New York to Reassign 5,000 School Police Officers and Embrace Restorative Justice
For some, the move is seen as a positive step toward embracing practices that resolve conflict through communication and collaboration, but others say it doesn’t go far enough.
About 5,000 New York City school safety agents (SSAs) will be transferred from the supervision of the New York police department to the Department of Education (DOE) in June 2022, a move welcomed by advocates as a de-escalation of a system that is often seen as imposing harsh punishments that disproportionately target students of color, reports The Guardian. Advocates hope that this transfer of power will encourage the use of restorative justice – the practice of resolving conflict through communication and collaboration rather than by punishments such as suspensions and detentions.

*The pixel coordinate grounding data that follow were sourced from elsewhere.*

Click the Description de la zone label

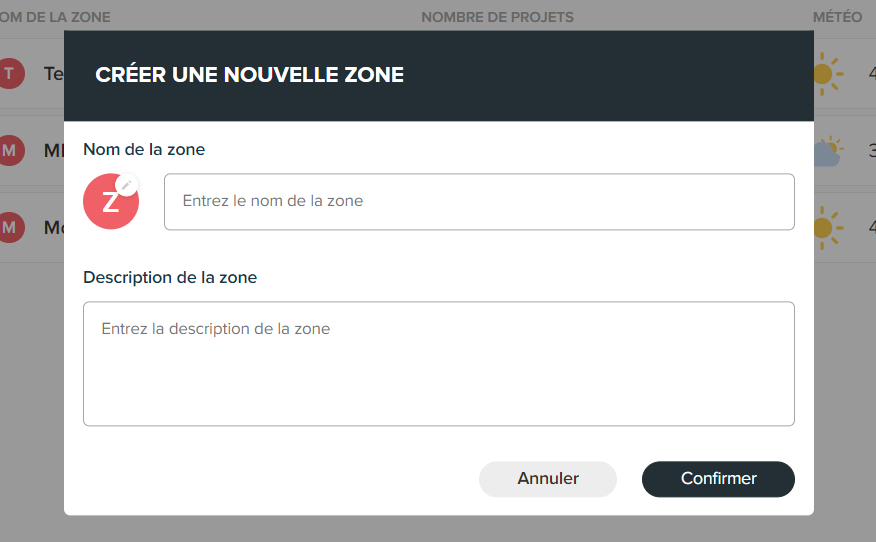[170, 278]
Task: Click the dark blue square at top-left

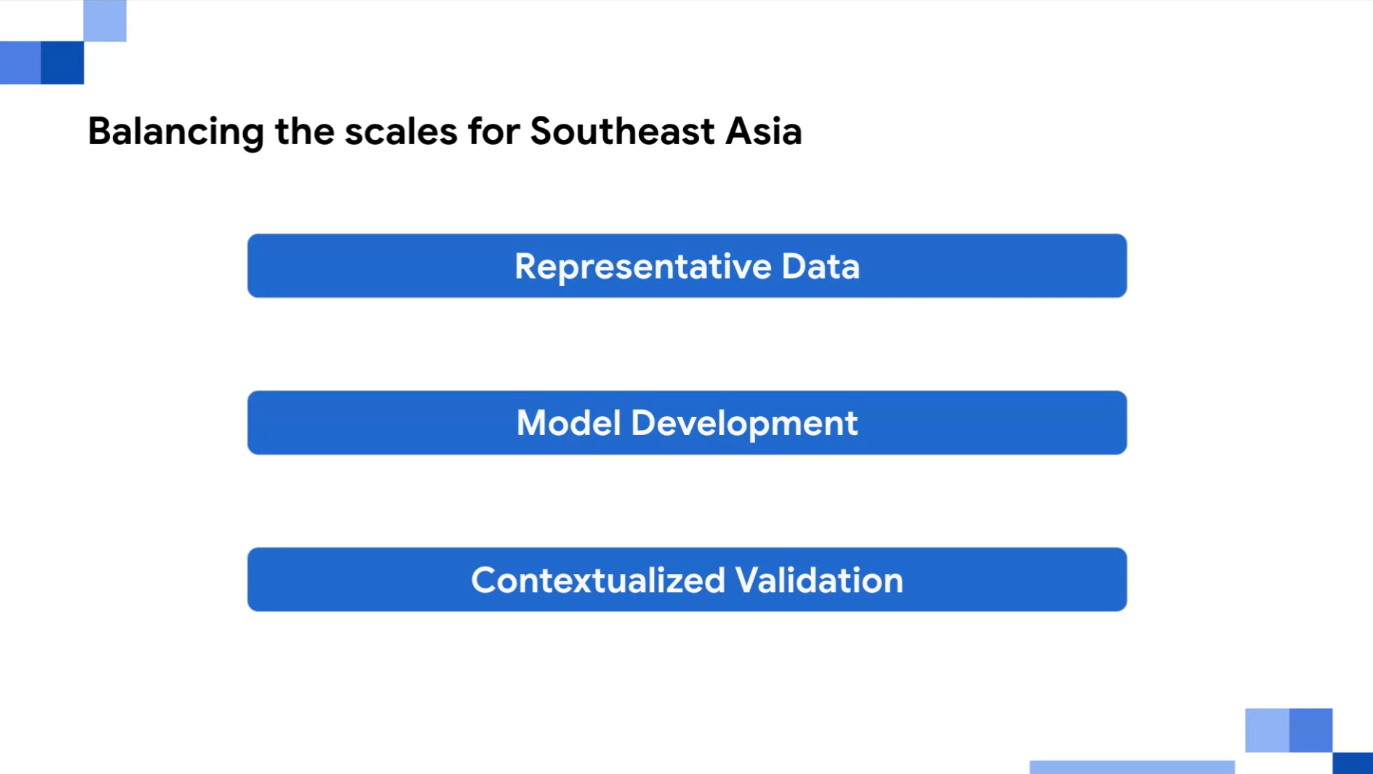Action: coord(62,63)
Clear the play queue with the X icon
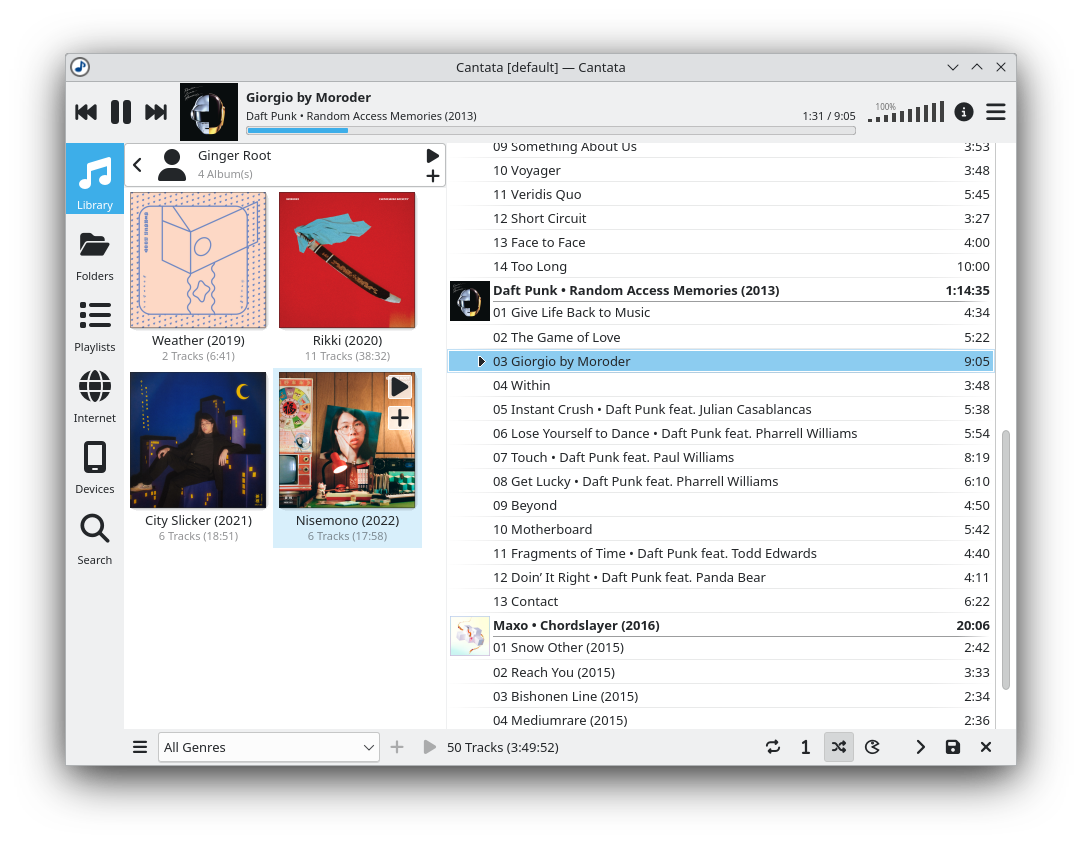 point(986,747)
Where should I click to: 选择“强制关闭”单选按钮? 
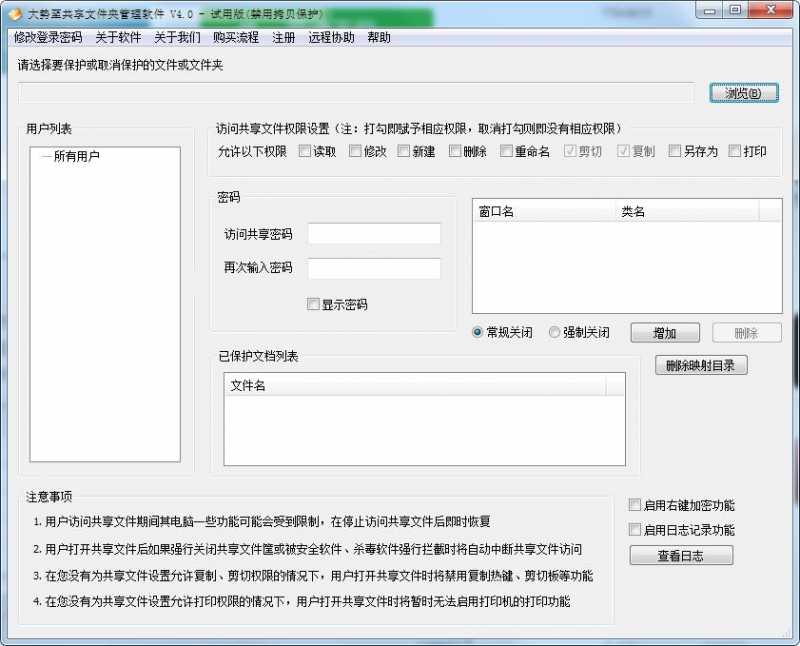pos(552,333)
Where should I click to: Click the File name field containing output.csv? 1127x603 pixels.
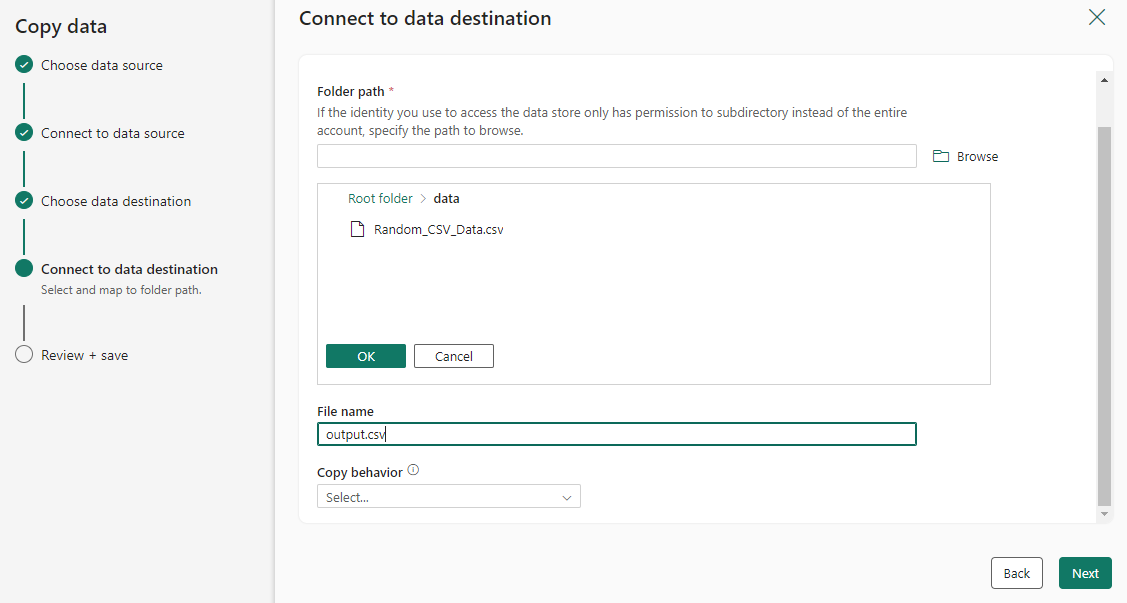[616, 434]
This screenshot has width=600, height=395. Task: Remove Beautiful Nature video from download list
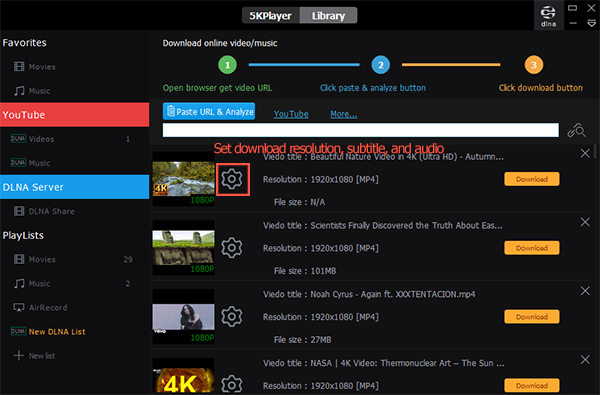(585, 153)
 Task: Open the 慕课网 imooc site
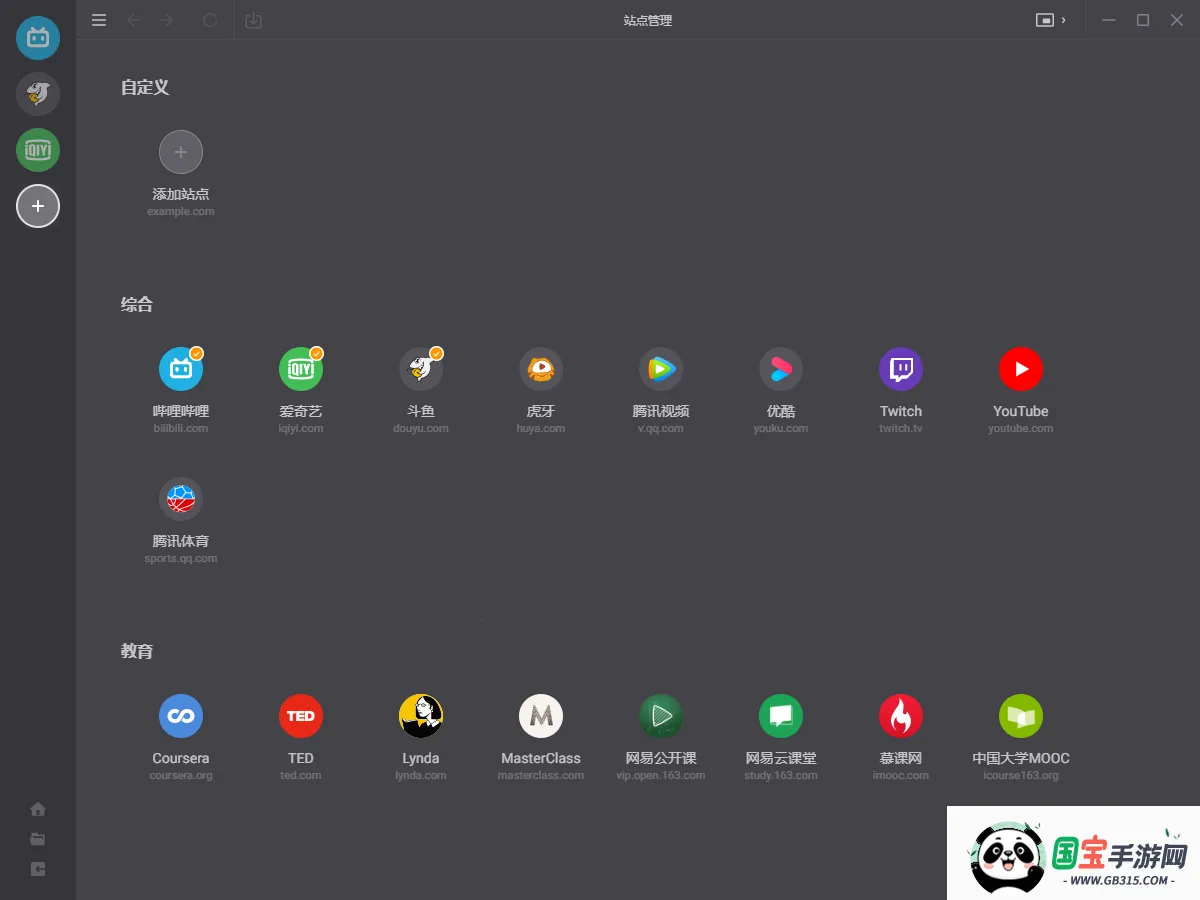click(900, 715)
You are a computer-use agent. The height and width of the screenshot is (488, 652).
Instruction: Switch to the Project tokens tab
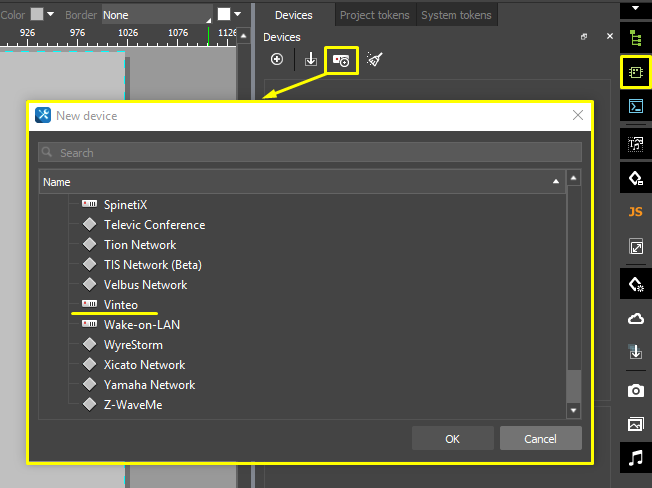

New York City Department of Education’s deputy press secretary Nathaniel Styer said SSAs began training in conflict resolution, mediation, restorative justice and implicit bias with the DOE this past spring and any new agents will undergo similar training. But Tiffany Cabán, a democratic socialist projected to win a seat on the city council, said the role of school safety agents or any kind of police in schools, should be dissolved altogether. “We see it all the time. We say, ‘We just need to get police officers more training in mental health response,’ ” said Cabán. “No, we need to make sure we have dedicated, skilled workers and not retrofit that job. There’s no place for that in a school.”